On the ground support

As Wyndarra Centre’s Denese Ferguson points out, a crisis can’t be planned.

The Smith Street not-for-profit organisation will share in $3.3 million in emergency relief funding if the upcoming federal election is won by a majority Labor government. 

Over four years, Wyndarra will receive $260,000. This is in the final year of emergency relief funding for the local service, with the fund to dry up at the end of the year and these services to be provided by national organisations. 

“A crisis is now, not in two weeks’ time when you can plan for it or afford it,” says Denese, community service worker at Wyndarra. 

“We always have people in need, we need to be able to react right away.” 

Wyndarra provides financial support and loans to locals needing help to pay bills, buy groceries, put petrol in the tank or register their car. 

This financial support is mostly needed to help locals out of a tight spot and often community members choose to back pay a loan once in a financial position to do so – allowing the fund to go even further. 

Wyndarra workers and volunteers fear that if this support isn’t provided locally, residents will slip through the cracks. 
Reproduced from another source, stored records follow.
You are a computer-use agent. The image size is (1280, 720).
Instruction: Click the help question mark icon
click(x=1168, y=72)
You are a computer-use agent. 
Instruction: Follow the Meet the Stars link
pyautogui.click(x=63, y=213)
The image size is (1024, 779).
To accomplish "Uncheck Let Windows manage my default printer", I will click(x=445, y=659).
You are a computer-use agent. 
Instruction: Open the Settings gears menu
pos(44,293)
“We don’t ask when we don’t need it but this is really important to our community,” says Denese. 

“Without [funding] our community will lose because these services won’t be administered locally.”

Visiting Smithton on Friday, Federal Member for Braddon Justine Keay and New South Wales Senator Jenny McAllister, Shadow Assistant Minister for Families and Communities, met with Wyndarra to make the commitment. 
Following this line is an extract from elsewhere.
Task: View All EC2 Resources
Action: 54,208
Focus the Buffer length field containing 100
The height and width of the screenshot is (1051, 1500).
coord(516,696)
“The demand for emergency relief is growing right across the country,” says Senator McAllister. 

“We know that organisations like Wyndarra make a little bit go a long way and that this money is going straight out the door into the pantries, fridges and petrol tanks of those who need it.” 

More than 500 locals across Circular Head come to Wyndarra for this support every year, with demand increasing during the winter as residents look for wood to heat their homes and electricity bills rise. 

“There’s a lot of love for this organisation and the work they do,” says Ms Keay. 

“Unfortunately national bodies don’t have that on-the-ground knowledge to be able to support rural and regional communities as effectively. 

“[This funding] will mean that Wyndarra can continue to support vulnerable people in Circular Head who have nowhere else to turn.” 

A Labor government will provide $40 million to emergency relief funding nationwide. The $3.3 million Tasmanian package also includes $360,000 to The Salvation Army, $766,000 to St Vincent De Paul Society, $851,000 and $48,000 to Hobart and Launceston City Mission respectively, $160,000 to Launceston Benevolent Society, $63,000 to The Helping Hand Association and $30,000 to Youth and Family Community Connections. A further $457,000 and $328,000 will go to Uniting and Catholic Care to deliver services across Tasmania and Victoria. 

Wyndarra Centre will receive $260,000 over four years to continue to provide emergency relief locally if Labor wins the next federal election. Chair of the board Ross Hine and community service worker Denese Ferguson, with Federal Member for Braddon Justine Keay and Shadow Assistant Minister for Families and Communities Jenny McAllister, say this funding is vital to Circular Head. Picture: Ashleigh Force.